- _PROBLEM DETAILS_:
Track down each line below containing the string "agent" and copy it.

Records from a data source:
################

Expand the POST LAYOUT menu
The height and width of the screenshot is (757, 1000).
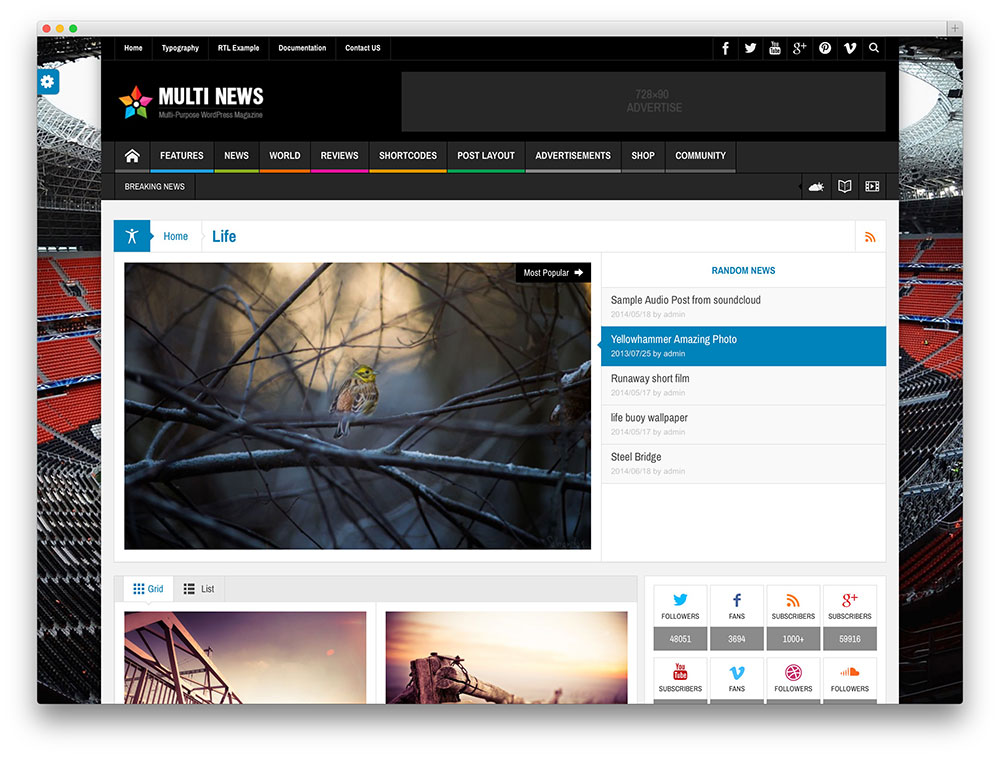pyautogui.click(x=485, y=156)
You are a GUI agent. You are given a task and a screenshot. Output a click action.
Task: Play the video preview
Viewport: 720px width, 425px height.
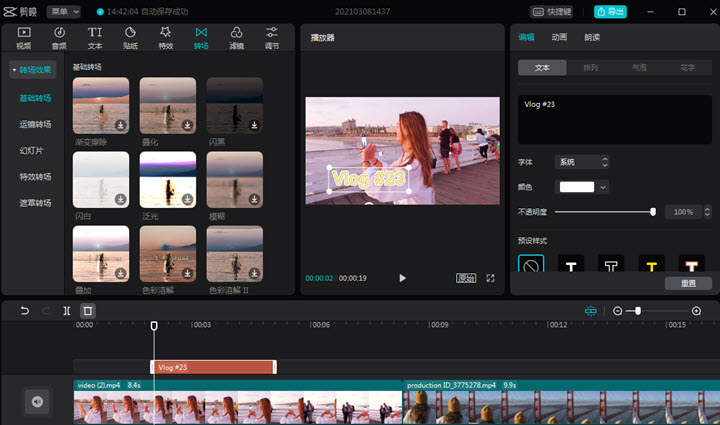(x=402, y=278)
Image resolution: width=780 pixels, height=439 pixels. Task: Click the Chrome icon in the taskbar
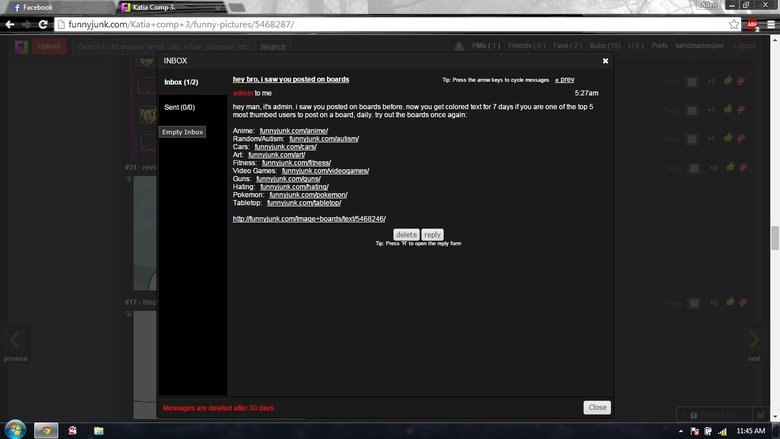(x=46, y=430)
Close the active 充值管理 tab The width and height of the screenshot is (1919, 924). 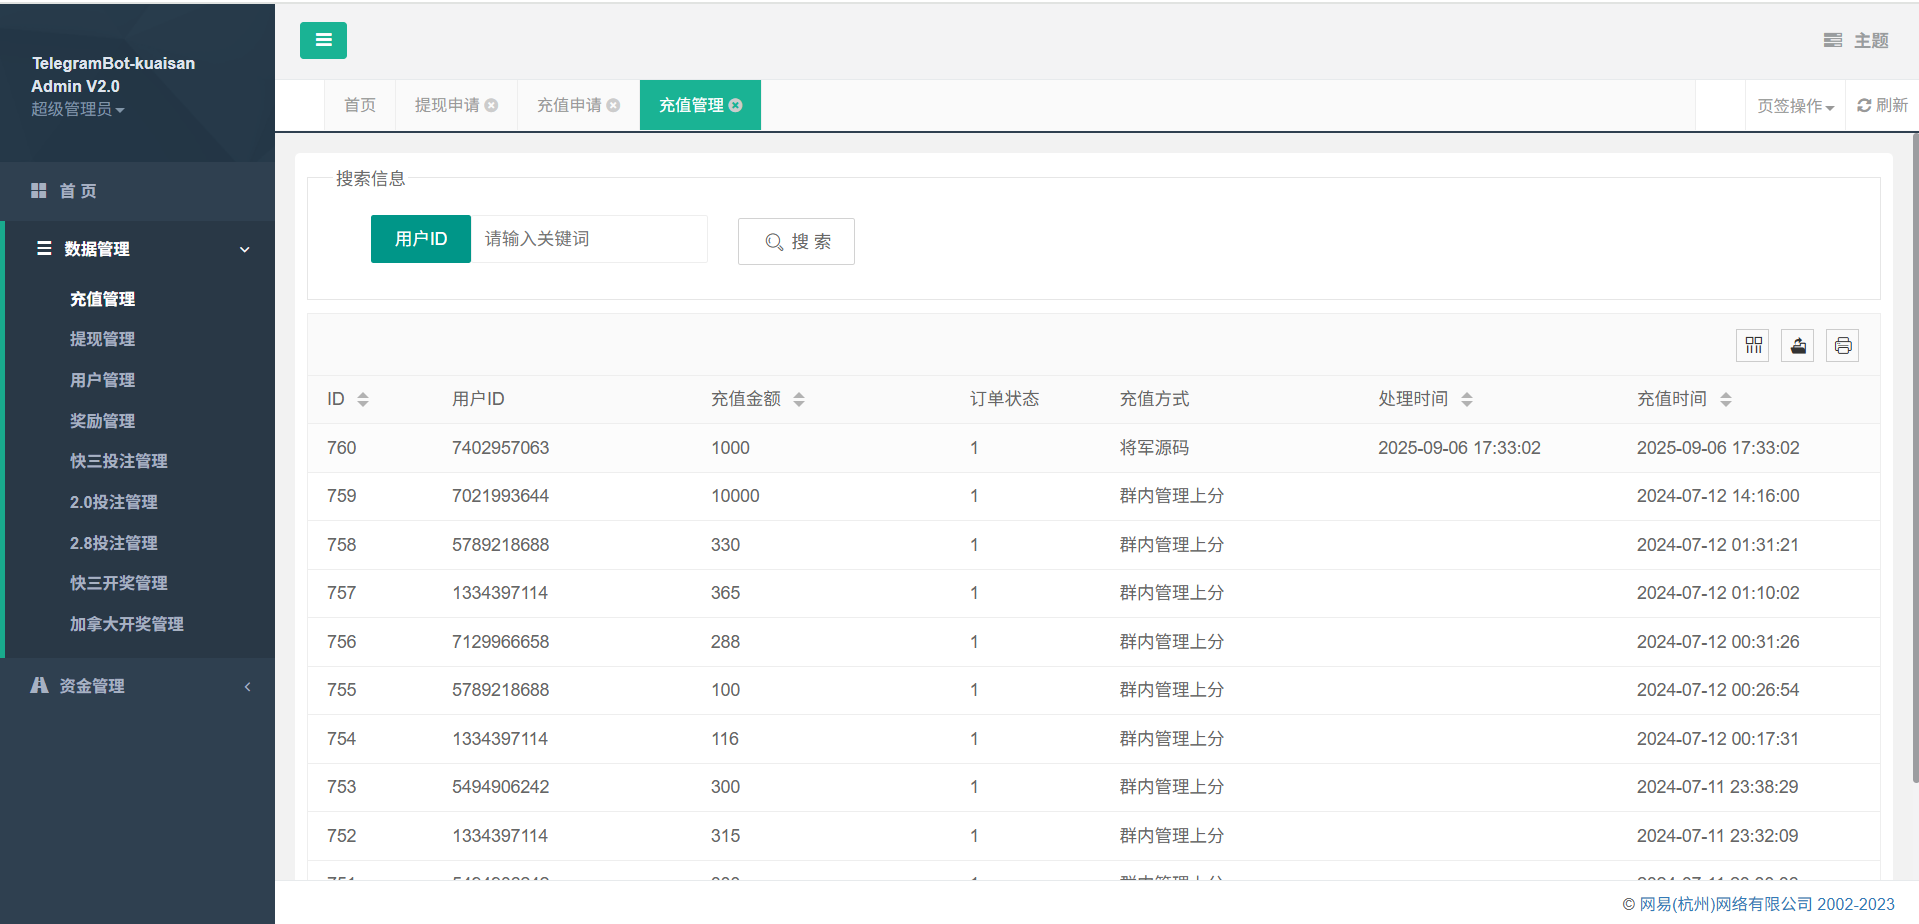[736, 106]

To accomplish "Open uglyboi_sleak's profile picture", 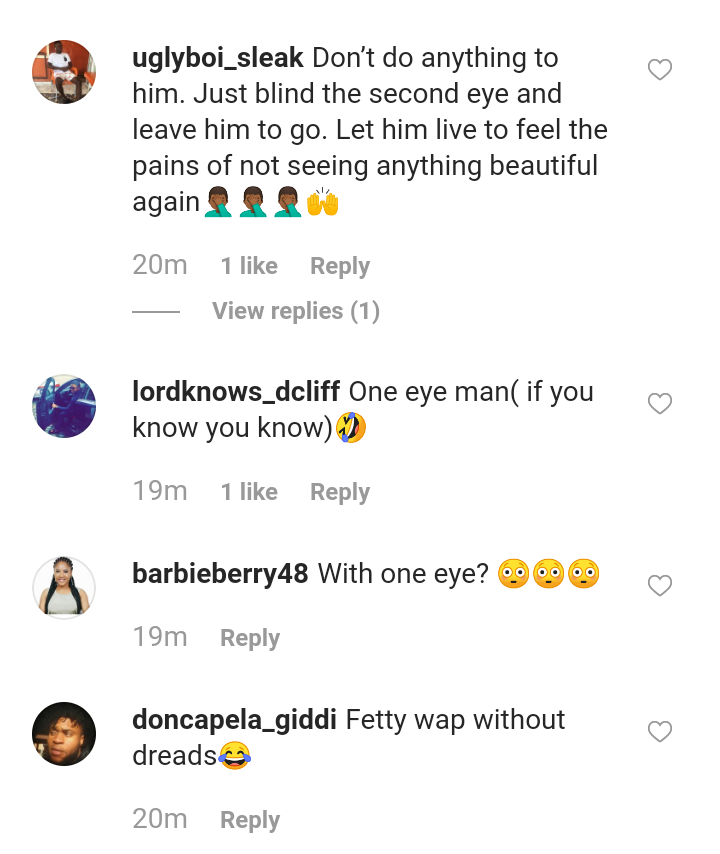I will tap(64, 72).
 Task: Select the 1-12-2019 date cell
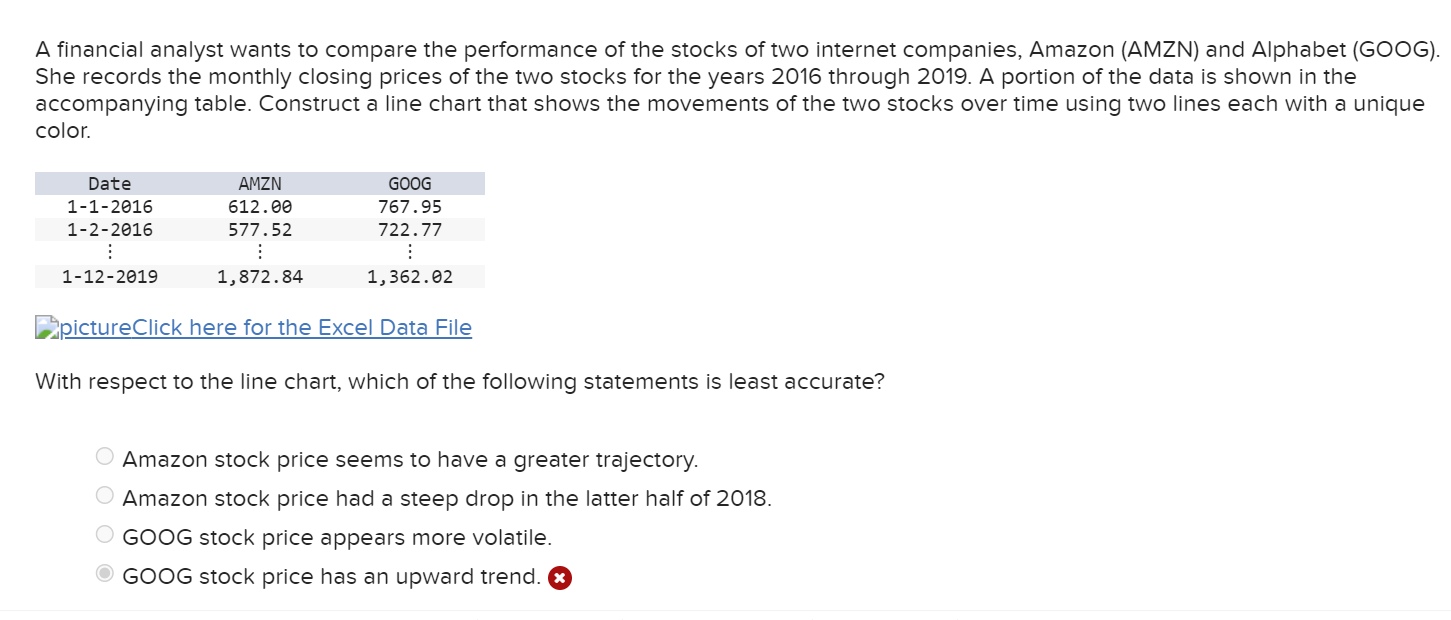pyautogui.click(x=110, y=276)

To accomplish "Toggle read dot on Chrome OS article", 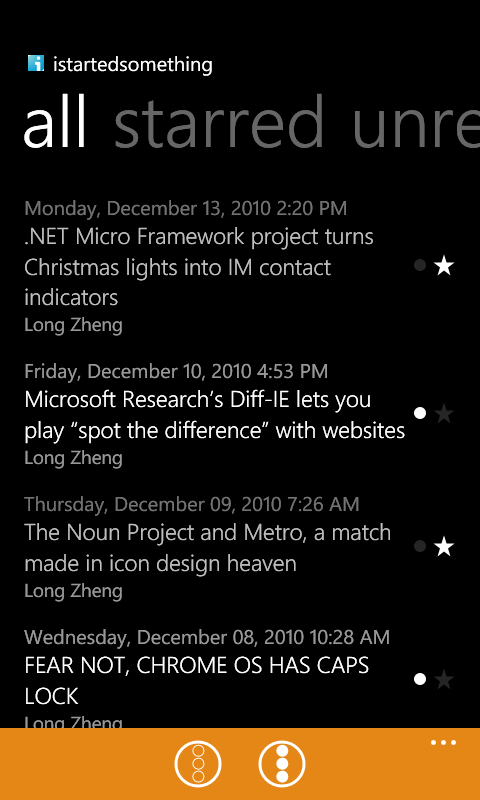I will tap(420, 679).
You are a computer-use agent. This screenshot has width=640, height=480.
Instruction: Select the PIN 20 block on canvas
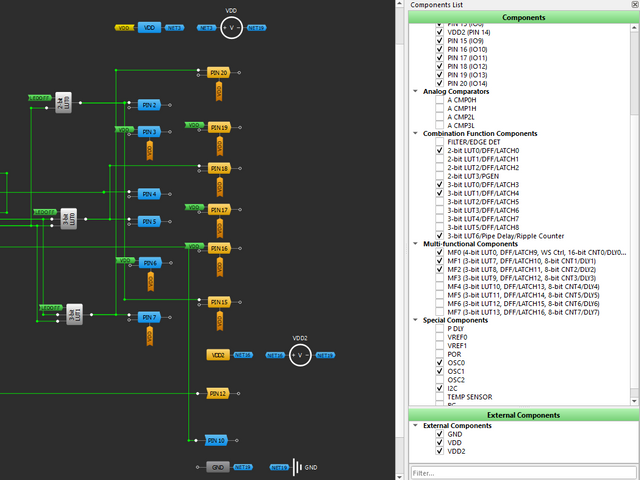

################

- _RESPONSE_:
You are a GUI agent. You are given a task and a screenshot. Output a click action.
You are a computer-use agent. This screenshot has width=640, height=480.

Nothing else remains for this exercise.